Received-SPF: pass (google.com: domain of linux-kernel-owner@vger.kernel.org designates 2620:137:e000::3:3 as permitted sender) client-ip=2620:137:e000::3:3;
Message-ID: <2c7509e3-6db0-461e-991b-026553157dbe@bytedance.com>
Date:   Sat, 18 Nov 2023 13:14:32 +0800
MIME-Version: 1.0
User-Agent: Mozilla Thunderbird
Subject: Re: Re: EEVDF/vhost regression (bisected to 86bfbb7ce4f6 sched/fair:
 Add lag based placement)
Content-Language: en-US
To:     Peter Zijlstra <peterz@infradead.org>,
        Tobias Huschle <huschle@linux.ibm.com>
Cc:     Linux Kernel <linux-kernel@vger.kernel.org>, kvm@vger.kernel.org,
        virtualization@lists.linux.dev, netdev@vger.kernel.org,
        mst@redhat.com, jasowang@redhat.com
References: <c7b38bc27cc2c480f0c5383366416455@linux.ibm.com>
 <20231117092318.GJ8262@noisy.programming.kicks-ass.net>
From:   Abel Wu <wuyun.abel@bytedance.com>
In-Reply-To: <20231117092318.GJ8262@noisy.programming.kicks-ass.net>
Content-Type: text/plain; charset=UTF-8; format=flowed
Content-Transfer-Encoding: 7bit
Precedence: bulk

On 11/17/23 5:23 PM, Peter Zijlstra Wrote:
> 
> Your email is pretty badly mangled by wrapping, please try and
> reconfigure your MUA, esp. the trace and debug output is unreadable.

GIVEN EXERCISE: In the email, which commit is the EEVDF/vhost regression bisected to?

INFORMATION SUPPLIED:
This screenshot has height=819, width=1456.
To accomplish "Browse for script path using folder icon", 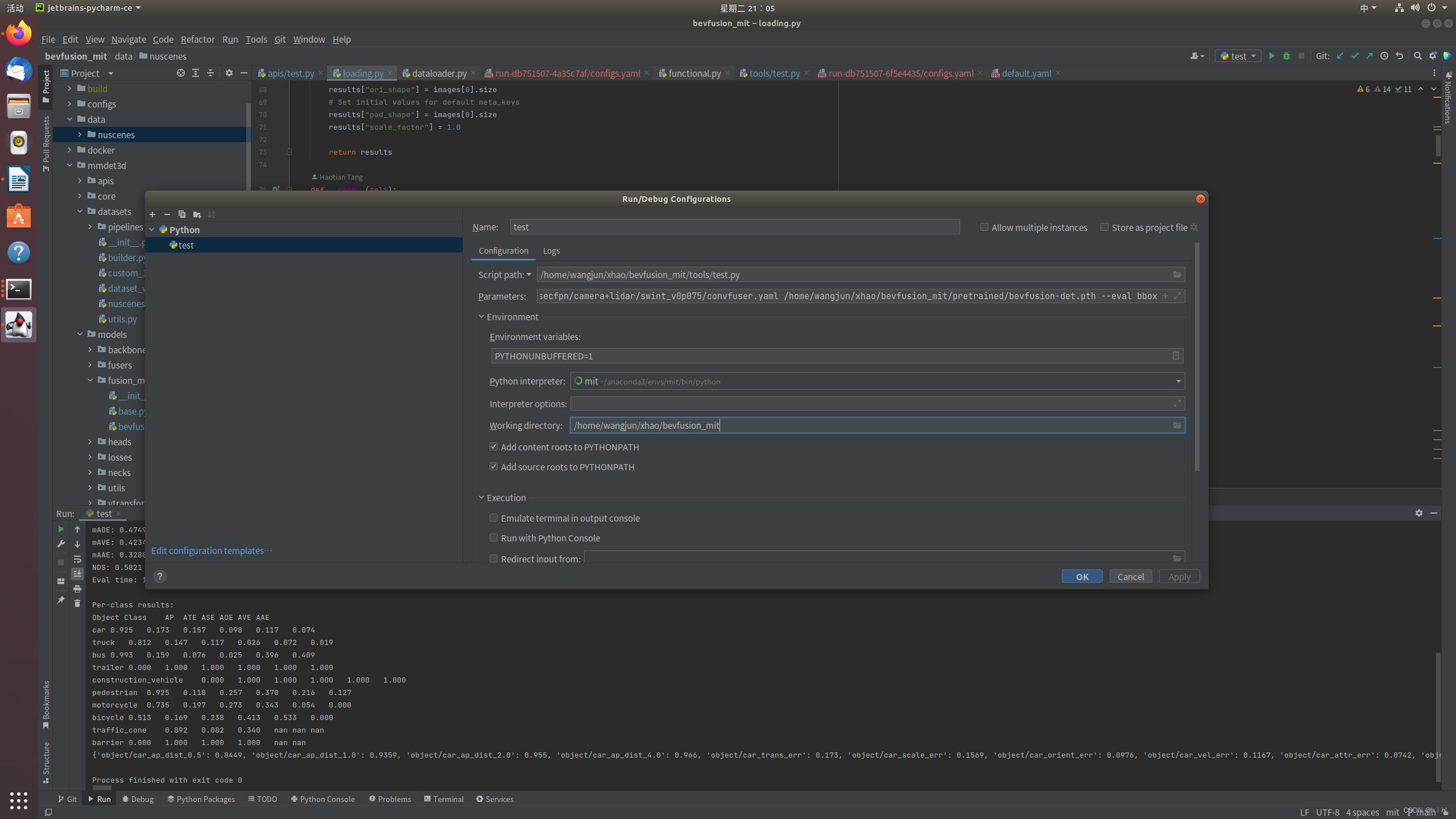I will tap(1177, 275).
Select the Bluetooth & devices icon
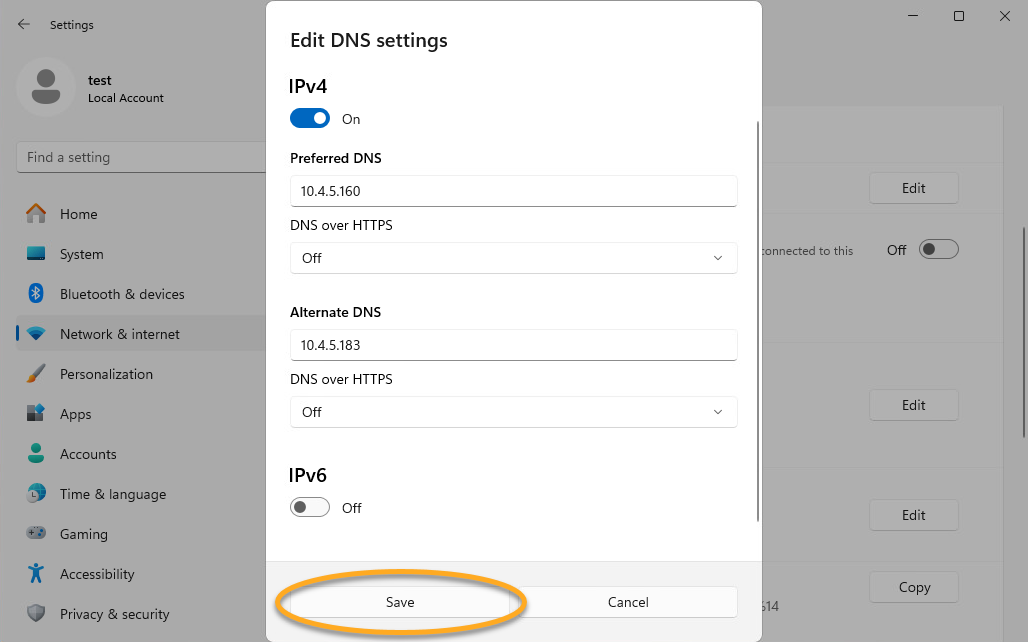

EXPECTED ANSWER: Commit 86bfbb7ce4f6, "sched/fair: Add lag based placement."